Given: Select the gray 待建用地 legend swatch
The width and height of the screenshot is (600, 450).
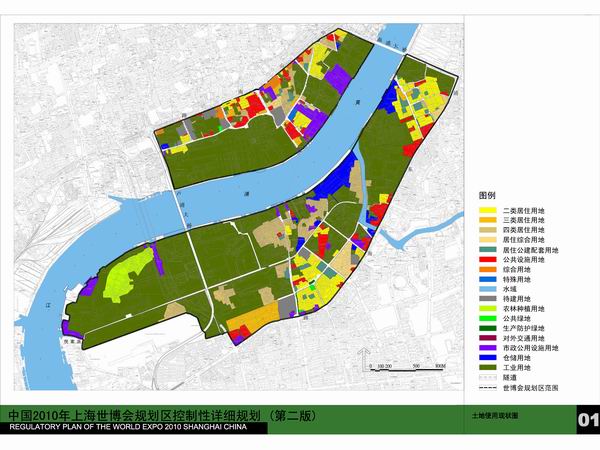Looking at the screenshot, I should click(487, 298).
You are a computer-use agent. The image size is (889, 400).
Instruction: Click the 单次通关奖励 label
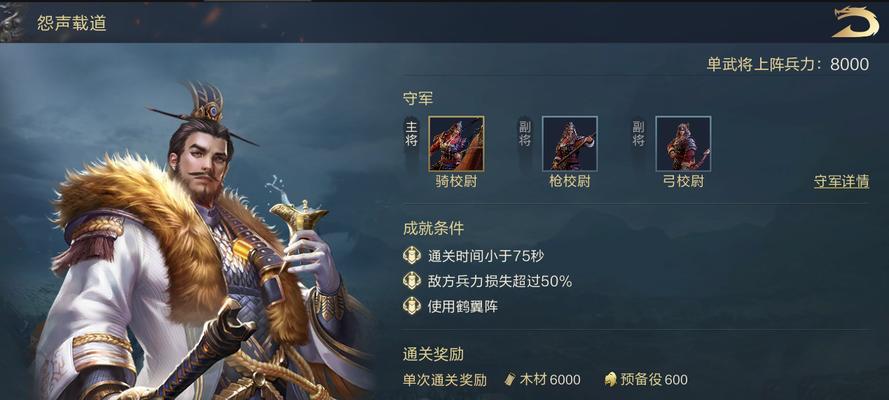[444, 380]
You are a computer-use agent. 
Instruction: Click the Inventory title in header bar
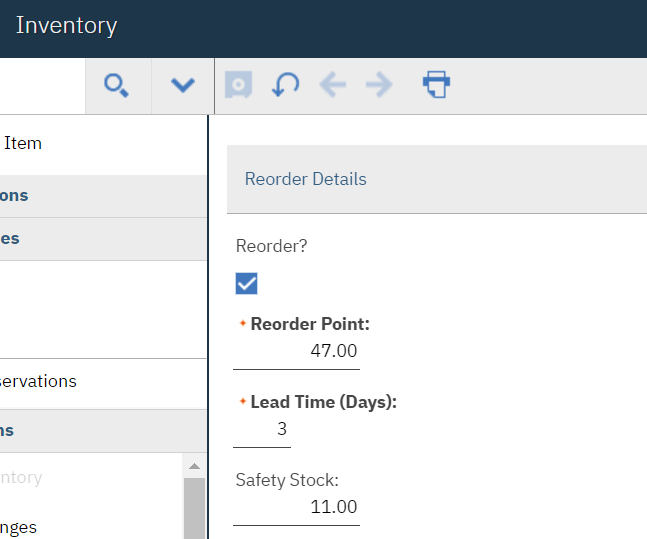[66, 25]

┄┄┄┄┄┄┄┄┄┄

» Activity: Reproduce each line of the material in which the string "computer" occurs.

» Exercise result:
You are a computer-use agent. The image size is (889, 400).
You are a computer-use agent. 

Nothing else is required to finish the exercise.